Didier Stevens

Monday 21 October 2019

Quickpost: ExifTool, OLE Files and FlashPix Files

Filed under: Forensics,maldoc,Malware,Quickpost — Didier Stevens @ 0:00

ExifTool can misidentify VBA macro files as FlashPix files.

The binary file format of Office documents (.doc, .xls) uses the Compound File Binary Format, what I like to refer as OLE files. These files can be analyzed with my tool oledump.py.

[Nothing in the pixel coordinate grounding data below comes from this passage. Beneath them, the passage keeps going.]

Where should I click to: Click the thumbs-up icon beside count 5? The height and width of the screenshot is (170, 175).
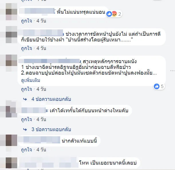click(x=157, y=86)
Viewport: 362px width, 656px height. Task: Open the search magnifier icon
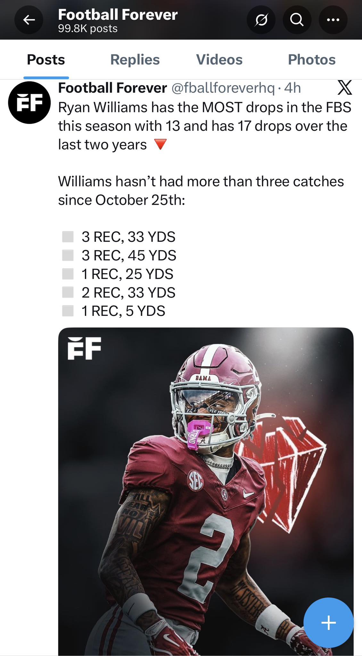pos(297,20)
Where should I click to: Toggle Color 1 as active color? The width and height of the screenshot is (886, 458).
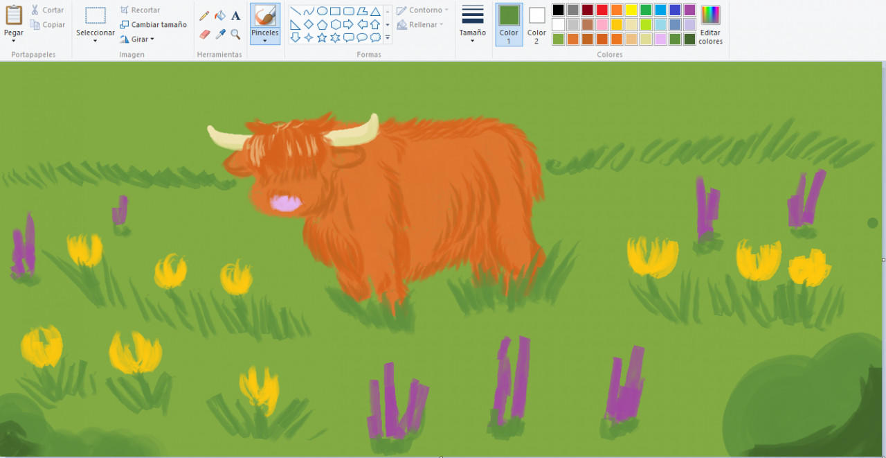click(509, 24)
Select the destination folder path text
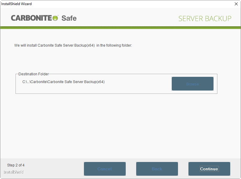Viewport: 241px width, 179px height. (x=63, y=82)
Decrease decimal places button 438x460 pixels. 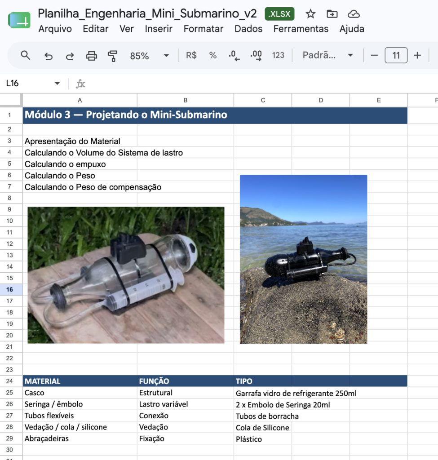(x=234, y=55)
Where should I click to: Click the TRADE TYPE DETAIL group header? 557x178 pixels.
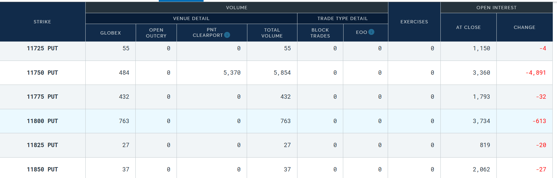click(x=342, y=18)
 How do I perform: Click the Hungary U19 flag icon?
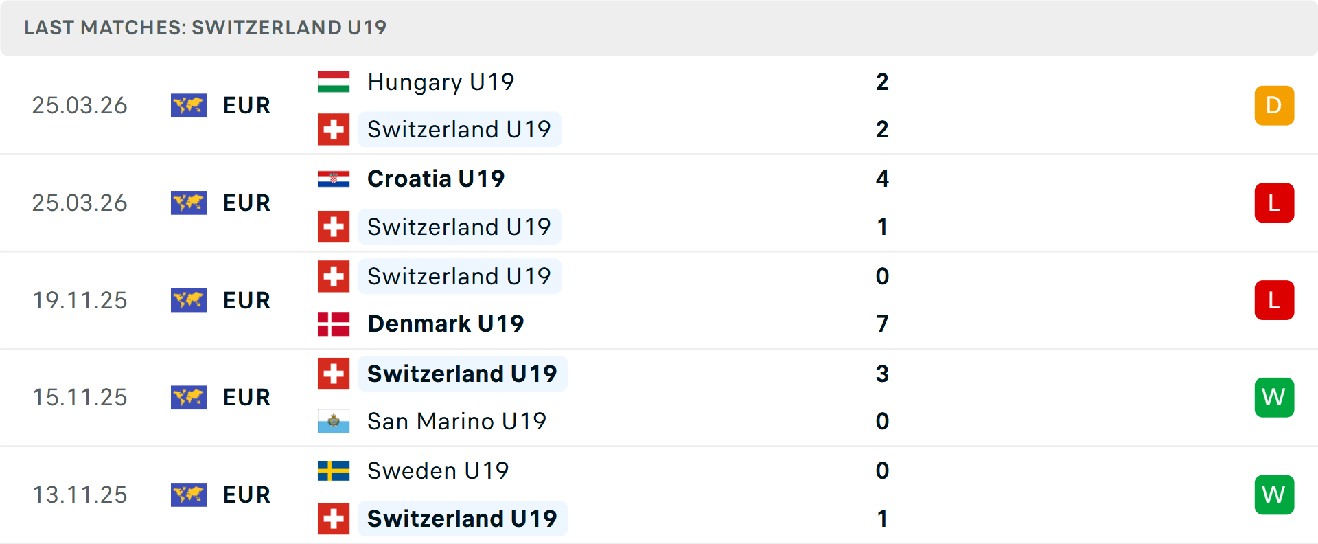point(334,82)
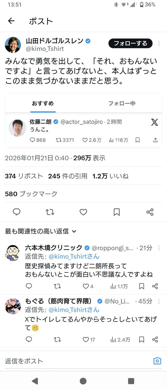Select the おすすめ tab
This screenshot has height=390, width=167.
[x=43, y=103]
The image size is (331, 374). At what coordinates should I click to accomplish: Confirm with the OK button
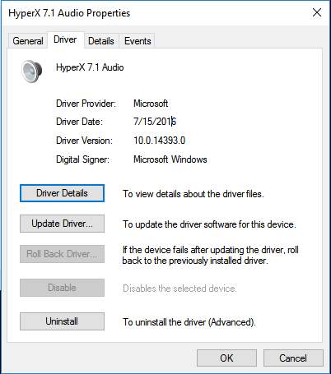coord(226,358)
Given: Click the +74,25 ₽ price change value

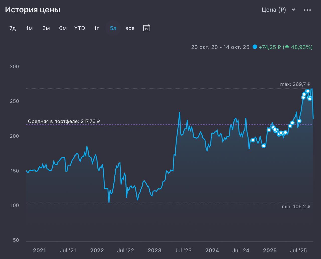Looking at the screenshot, I should pyautogui.click(x=270, y=47).
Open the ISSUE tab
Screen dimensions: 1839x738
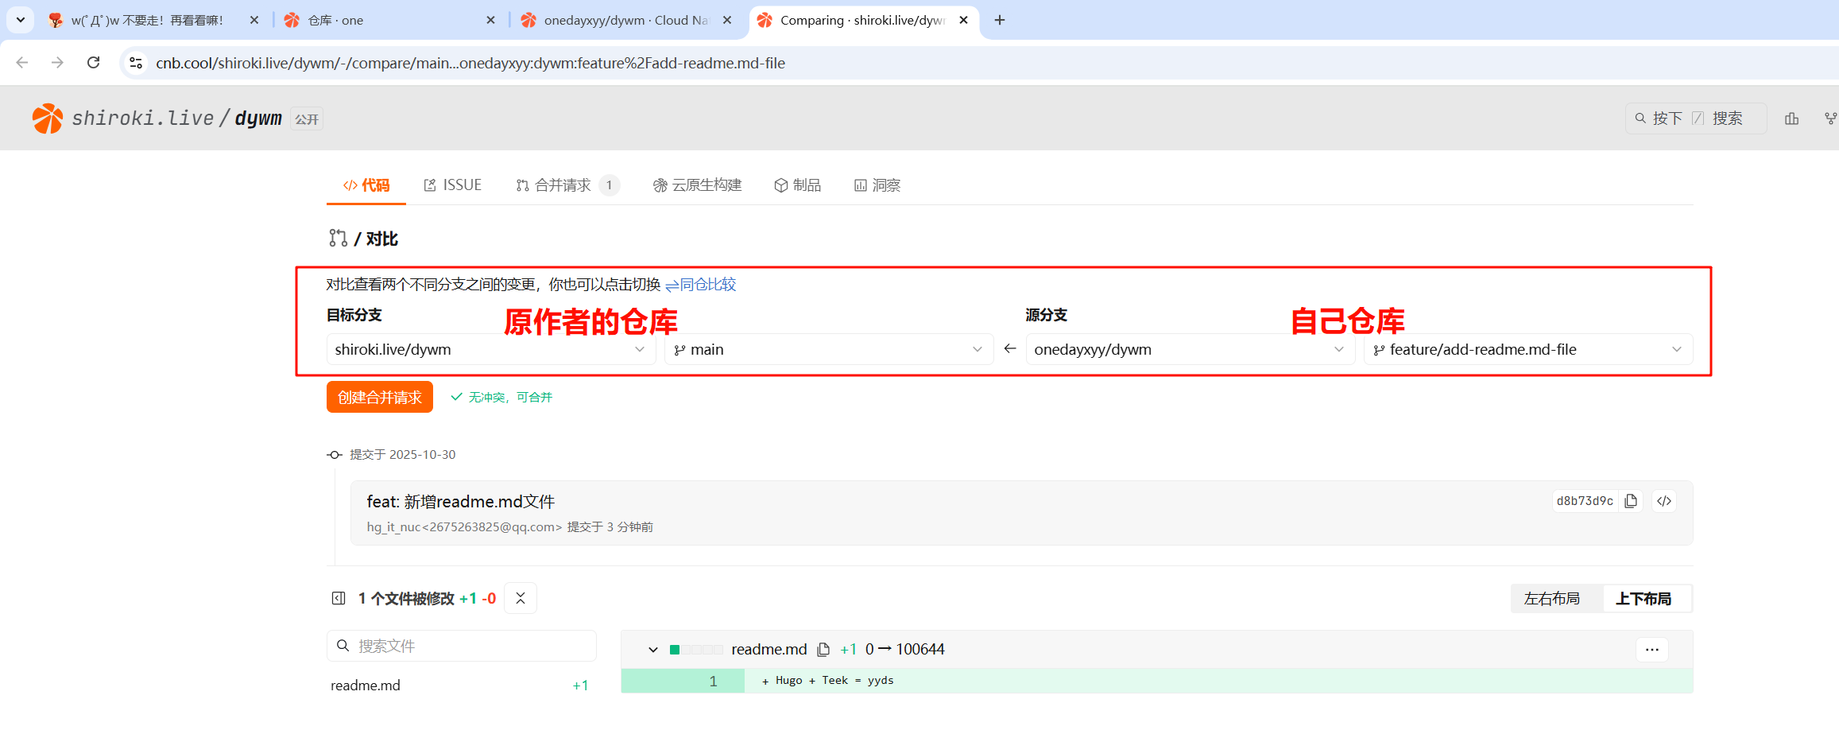(x=453, y=185)
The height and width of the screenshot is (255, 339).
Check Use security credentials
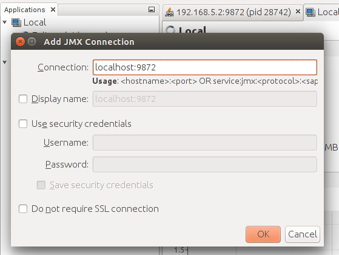click(x=23, y=124)
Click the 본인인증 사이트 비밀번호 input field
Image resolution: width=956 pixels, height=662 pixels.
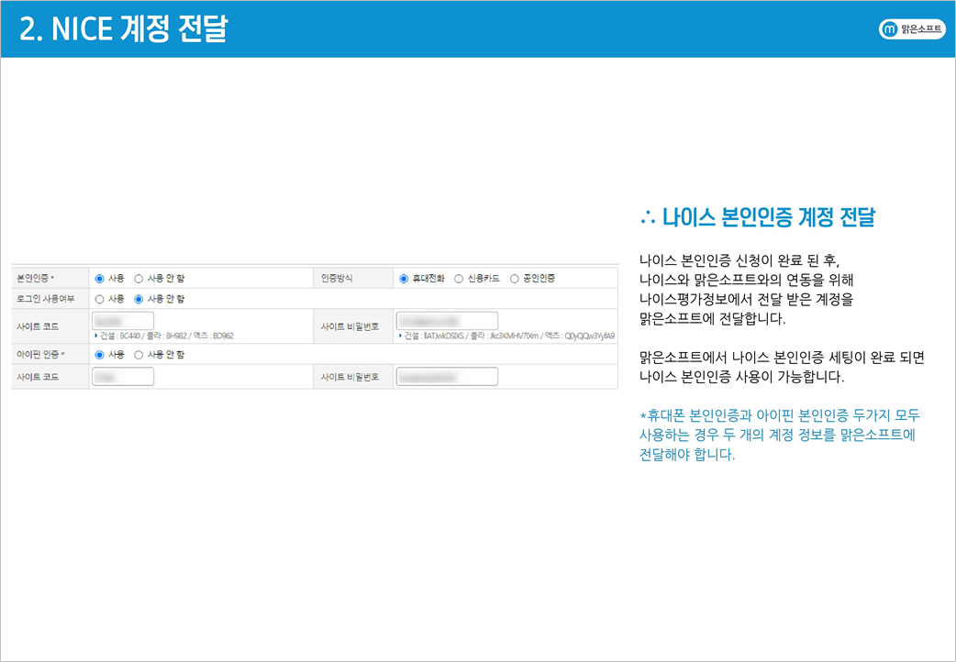tap(447, 321)
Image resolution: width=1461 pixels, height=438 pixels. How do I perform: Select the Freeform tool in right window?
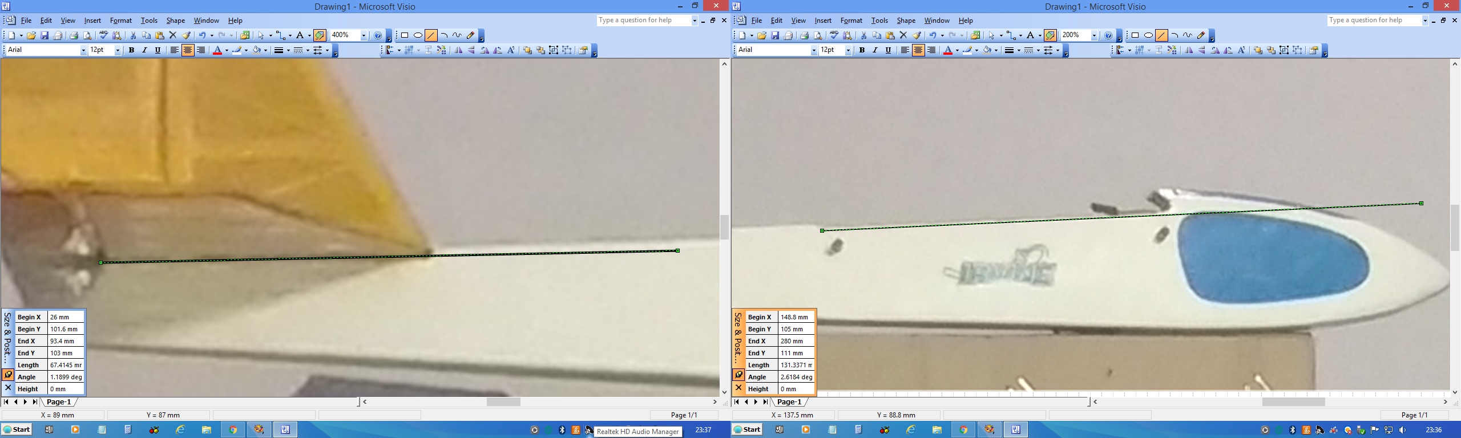coord(1188,35)
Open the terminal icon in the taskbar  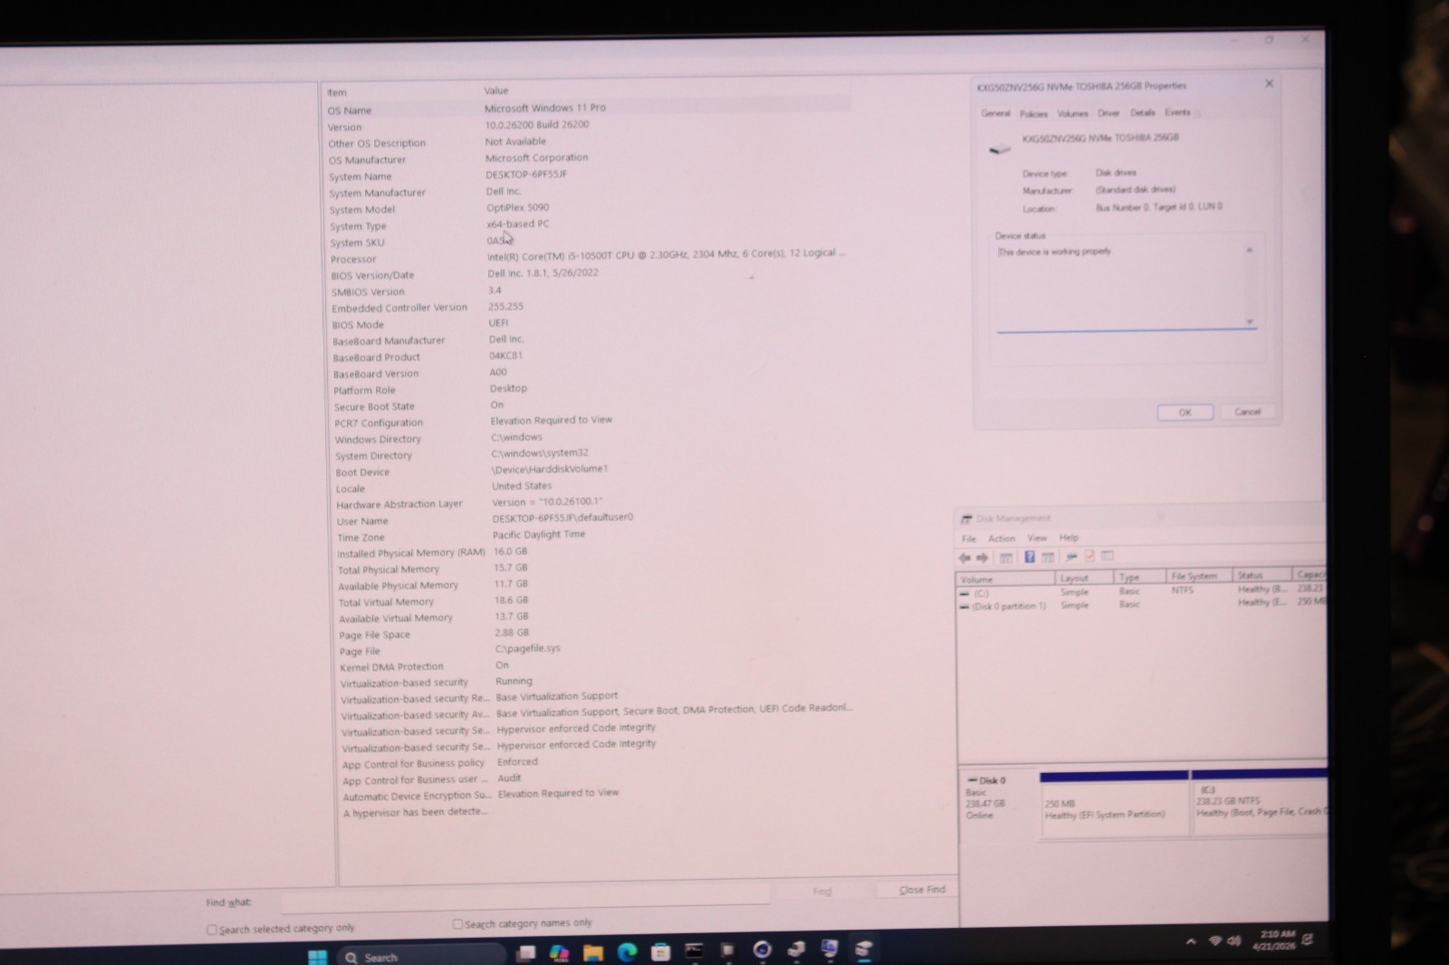(694, 950)
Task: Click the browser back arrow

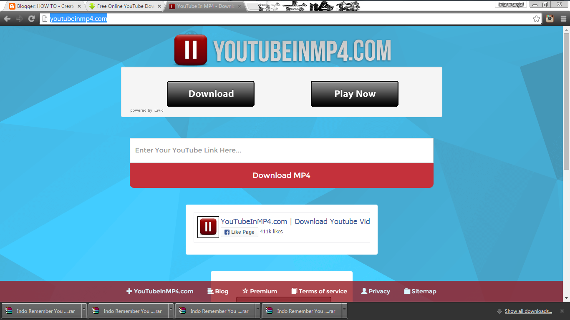Action: point(7,18)
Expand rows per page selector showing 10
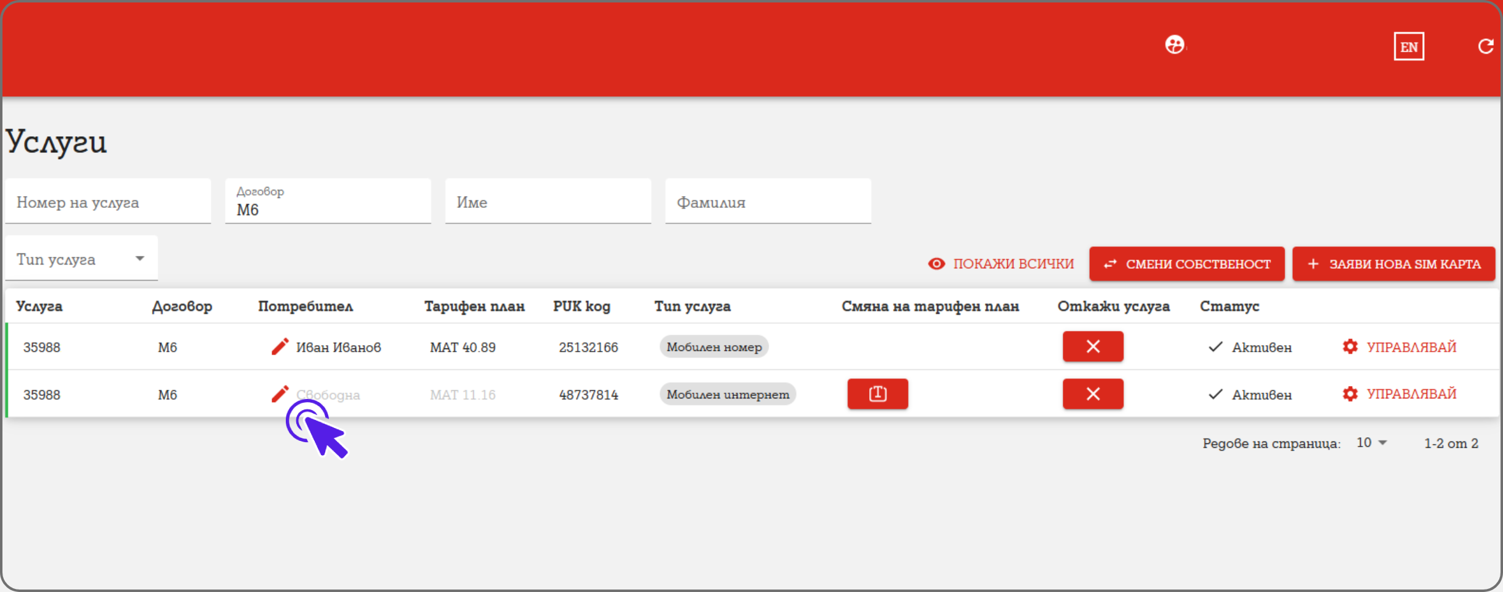This screenshot has height=592, width=1503. pyautogui.click(x=1371, y=443)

Starting with Office 2007, the default file format (.docx, .docm, .xlsx, …) is Office Open XML: OOXML. It’s in essence a ZIP container with XML files inside. However, VBA macros inside OOXML files (.docm, .xlsm) are not stored as XML files, they are still stored inside an OLE file: the ZIP container contains a file with name vbaProject.bin. That is an OLE file containing the VBA macros.

This can be observed with my zipdump.py tool:

oledump.py can look inside the ZIP container to analyze the embedded vbaProject.bin file:

And of course, it can handle an OLE file directly:

When ExifTool is given a vbaProject.bin file for analysis, it will misidentify it as a picture file: a FlashPix file.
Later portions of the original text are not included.